Dies bedeutet: Wird ein Produkt über den Wartungsmodus deinstalliert, so werden Konditionen mit dem Argument REMOVE~=”ALL” erst nach der InstallValidate Aktion funktionieren.

Sollte früher eine Aktion diese Kondition verwenden, so wird diese nicht ausgeführt.

Java Runtime Silent Repair

Nicht überall wo MSI draufsteht, ist auch MSI drin. Ein Paketierer-Sprichwort, was sich bei der Sun Java Runtime bewahrheitet.
Ein aktuelles Problem der Java Runtime besteht bei einer unbeaufsichtigten Reparatur (Silent Repair), denn die Java Installation unterstützt keine Reparatur. Dies wird ersichtlich in der Systemsteuerung, es besteht nur die Möglichkeit das Produkt zu deinstallieren. Auch bei einer erneuten Installation bekommt der Endanwender über die Installationsdialoge eine Mitteilung:


Ein ‘Reinstall’ wird jedoch nicht durchgeführt. Das Java Setup wird die bestehende Installation deinstallieren und die gleiche Intallationsrutine erneut aufstarten.

Der Grund dieses Vorgehens liegt im Design der Installation. Es handelt sich bei der Java Installation um keine echte Windows Installer Rutine, sondern die MSI Technologie wird verwendet um Basis Dateien zu installieren, welche durch Benutzerdefinierte Aktionen (Custom Actions) die Hauptinstallation durchführen.

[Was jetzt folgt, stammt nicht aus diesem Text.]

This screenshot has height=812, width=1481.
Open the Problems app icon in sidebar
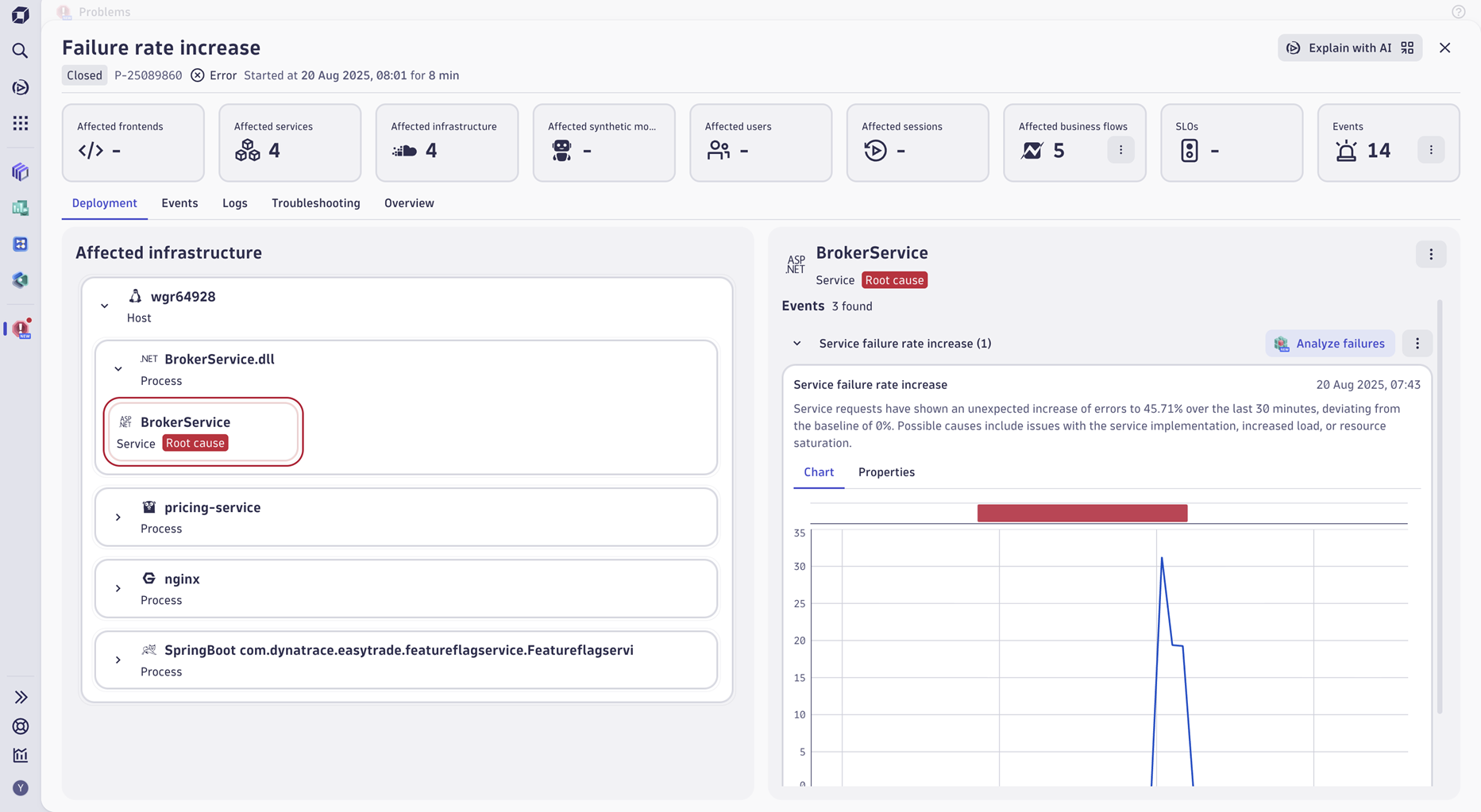(x=21, y=329)
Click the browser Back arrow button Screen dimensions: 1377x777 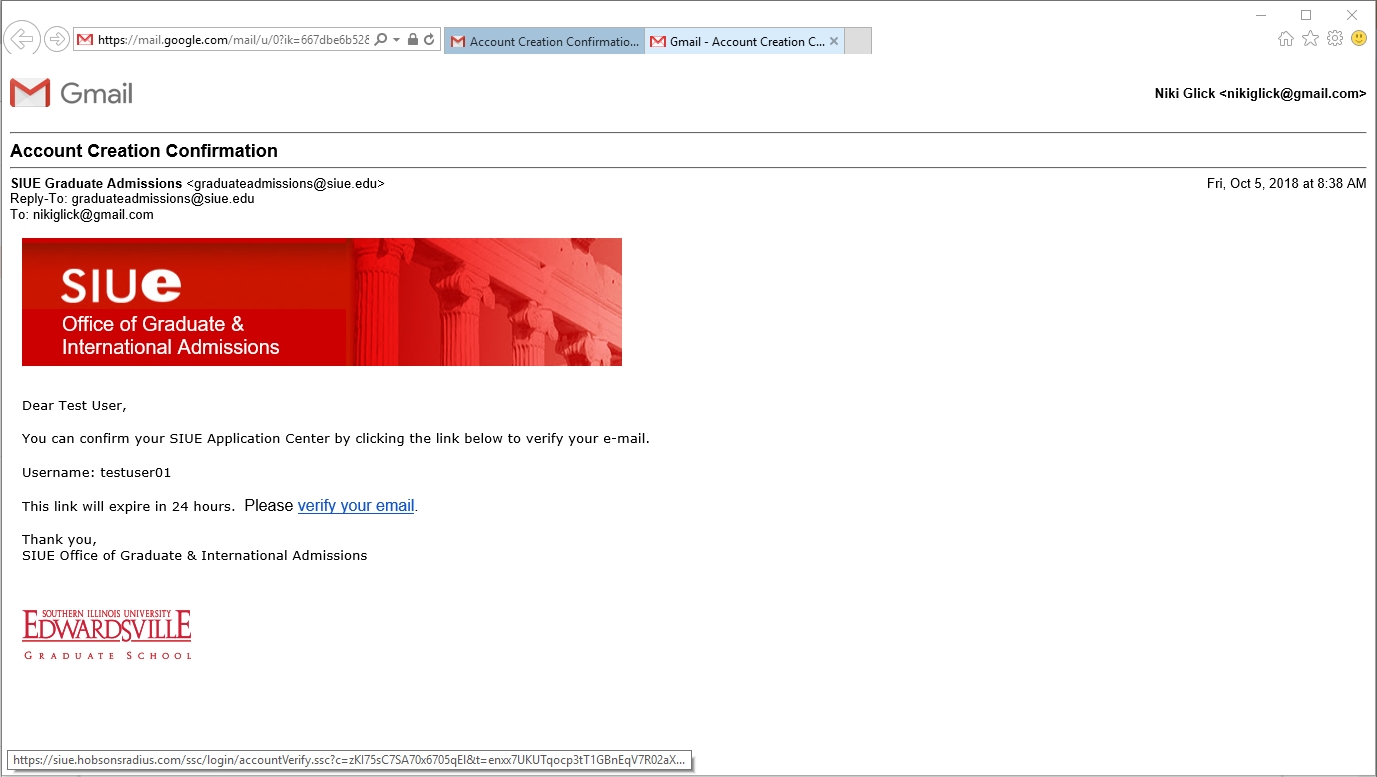21,39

Ein fataler Nebeneffekt besteht nun, wenn eine Repartur oder die Installation ein zweites mal im unbeaufsichtigten Modus  durchgeführt wird.
Anstelle einer Reparatur, wird eine fehlerhafte Neuinstallation durchgeführt.

Ein Blick hinter die Kulissen zeigt, das nicht alle Benutzerdefinierten Aktionen ausgeführt werden.

Fatal: Basis-Dateien wie java.exe werden aus dem System32 Verzeichnis gelöscht und die Java Runtime ist nicht mehr funktionsfähig.

Wir empfehlen daher, die Intallation mittels Transformationsdatei anzupassen, damit dieser unerwünschte Vorgang unterbunden wird.